Raw data -
_____

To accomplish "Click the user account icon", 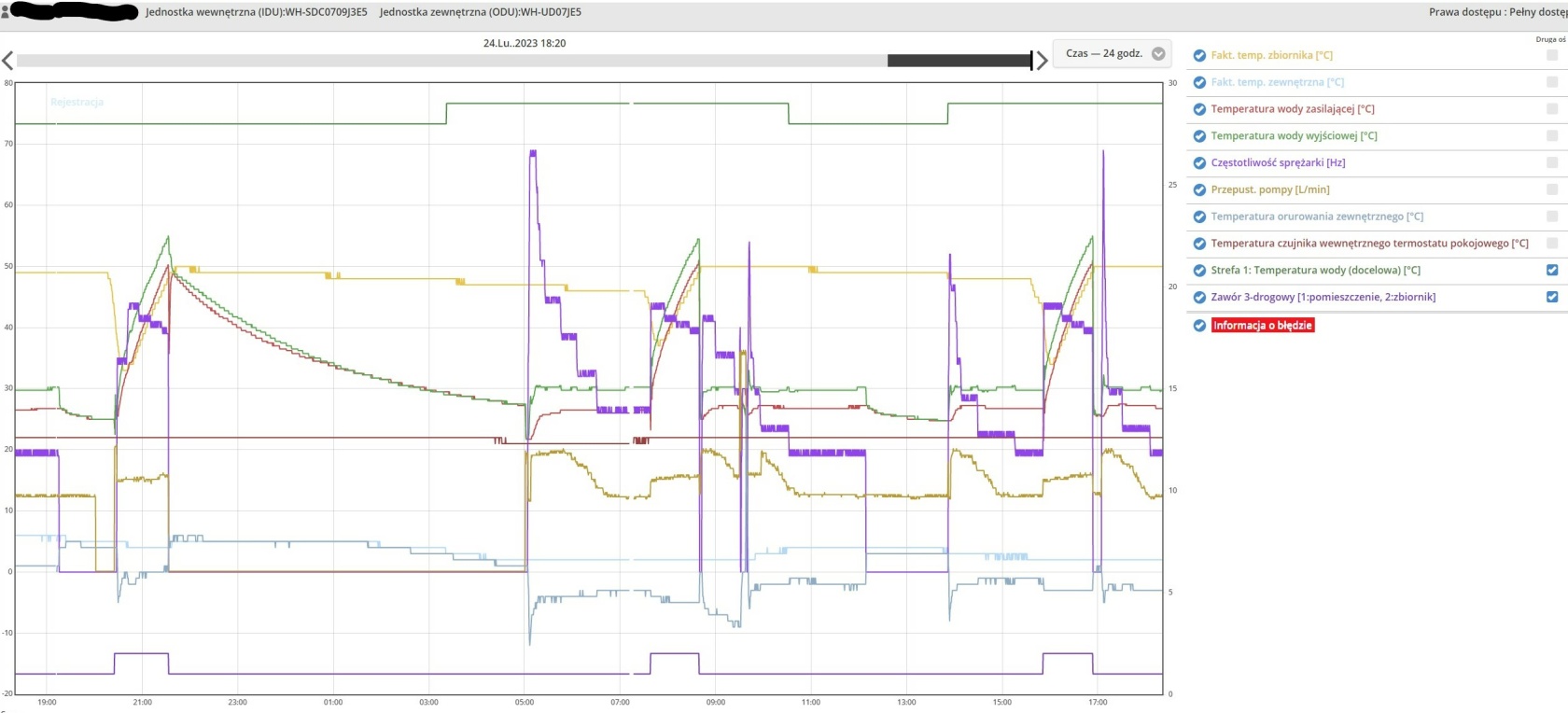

_____

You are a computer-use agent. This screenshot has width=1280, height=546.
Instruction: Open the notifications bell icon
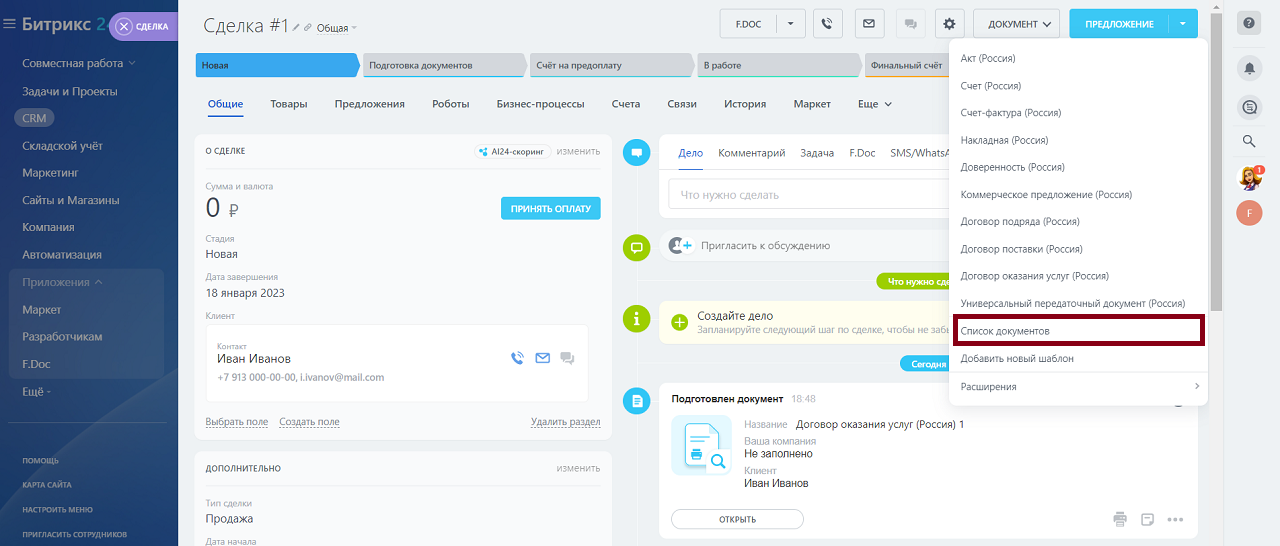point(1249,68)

_____

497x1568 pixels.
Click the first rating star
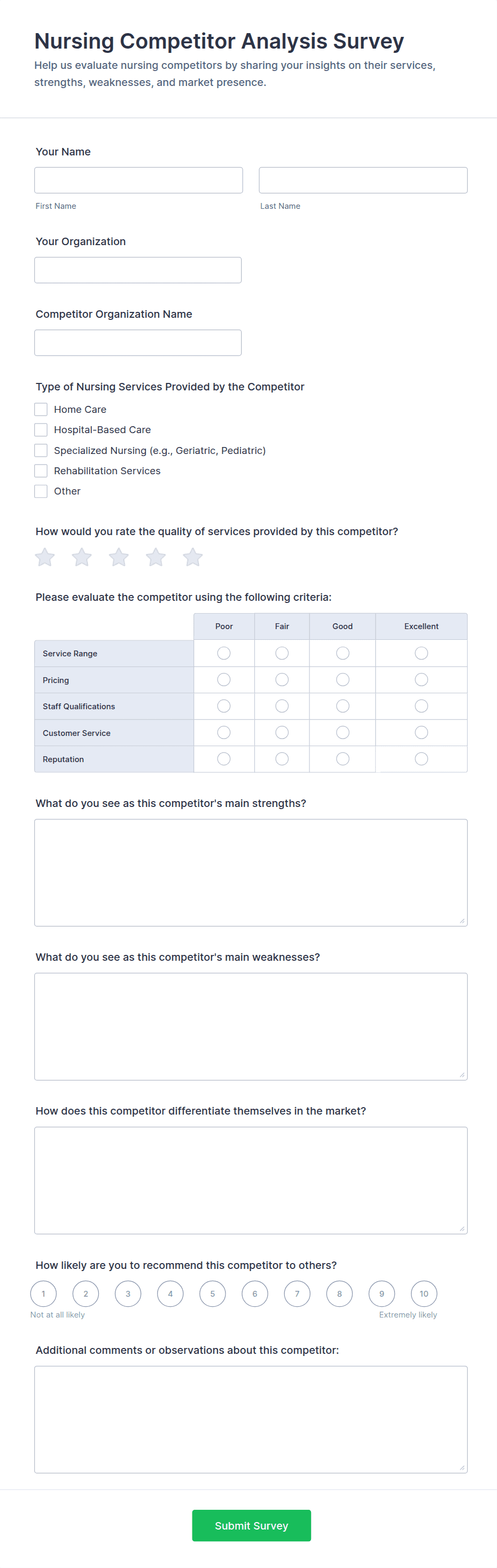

_____

Task instructions - Rewrite the records from the line with "You are a computer-use" up to and including the line with "point(1249,68)" as a two-column CSV with the headers text and answer. Give one row per record, put each field in quotation marks, replace line breaks with spaces, and leave the pictures out.

Worked answer -
text,answer
"You are a computer-use agent. This screenshot has width=1280, height=546. Instruction: Open the notifications bell icon","point(1249,68)"